Malstunde für den Richter bei Prozess um Sachbeschädigung

Die 49-jährige Angeklagte hat eine voll gefüllte Stofftasche in den Gerichtssaal gebracht. Noch bevor sie auf der Anklagebank Platz nimmt, packt sie das Sackerl aus. Zum Erstaunen der Anwesenden kommt ein massiver Stein zum Vorschein. "Damit sind Sie durch die Sicherheitskontrolle gekommen?, fragt Richter Philipp Schnabel besorgt.
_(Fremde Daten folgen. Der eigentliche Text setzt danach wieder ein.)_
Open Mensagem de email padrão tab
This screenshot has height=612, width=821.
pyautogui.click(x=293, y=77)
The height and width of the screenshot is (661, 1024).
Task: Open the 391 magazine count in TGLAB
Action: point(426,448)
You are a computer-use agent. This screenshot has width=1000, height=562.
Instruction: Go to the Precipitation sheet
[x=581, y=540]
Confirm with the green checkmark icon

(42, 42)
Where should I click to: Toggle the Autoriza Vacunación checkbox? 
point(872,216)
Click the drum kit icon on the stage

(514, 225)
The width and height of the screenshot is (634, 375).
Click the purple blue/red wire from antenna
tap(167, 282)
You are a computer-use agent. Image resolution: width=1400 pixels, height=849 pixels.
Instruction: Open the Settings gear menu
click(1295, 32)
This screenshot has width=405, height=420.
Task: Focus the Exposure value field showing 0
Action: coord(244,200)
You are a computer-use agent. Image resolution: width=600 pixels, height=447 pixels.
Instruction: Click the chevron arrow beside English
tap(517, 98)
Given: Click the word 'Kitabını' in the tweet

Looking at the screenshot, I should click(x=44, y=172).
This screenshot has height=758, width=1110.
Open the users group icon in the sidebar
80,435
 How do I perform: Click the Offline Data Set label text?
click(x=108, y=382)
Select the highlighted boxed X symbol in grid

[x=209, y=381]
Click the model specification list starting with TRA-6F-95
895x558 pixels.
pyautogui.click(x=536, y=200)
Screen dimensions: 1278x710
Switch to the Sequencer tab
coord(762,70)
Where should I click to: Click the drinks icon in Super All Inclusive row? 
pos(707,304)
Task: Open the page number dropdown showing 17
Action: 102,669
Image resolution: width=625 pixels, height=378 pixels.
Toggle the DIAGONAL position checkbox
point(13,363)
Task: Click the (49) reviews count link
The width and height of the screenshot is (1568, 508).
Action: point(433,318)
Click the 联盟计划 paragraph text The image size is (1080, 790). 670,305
Doch dieser Stein spielt eine wichtige Rolle. Er soll die Unschuld der 49-Jährigen beweisen. Denn die Frau - sie ist ohne Anwalt zu ihrem Prozess ins Landesgericht für Strafsachen gekommen - ist wegen schwerer Sachbeschädigung angeklagt. Sie hat im vergangenen Juni im Zuge der Pride-Parade das Burgtor in der Wiener Innenstadt beschmiert.
Die Angeklagte hat noch weitere Utensilien dabei. Zum einen Kreidefarbe - die habe sie auch damals verwendet, wie sie erklärt. Und dann noch einen Becher mit Wasser. Um zu demonstrieren, wie leicht man die Farbe wieder wegwaschen könne. "Ich hätte das ja gerne selbst entfernt mit einem bisschen warmen Wasser und einem Schwamm", erklärt sie und bringt Stein, Farbe und Wasser zum Richter.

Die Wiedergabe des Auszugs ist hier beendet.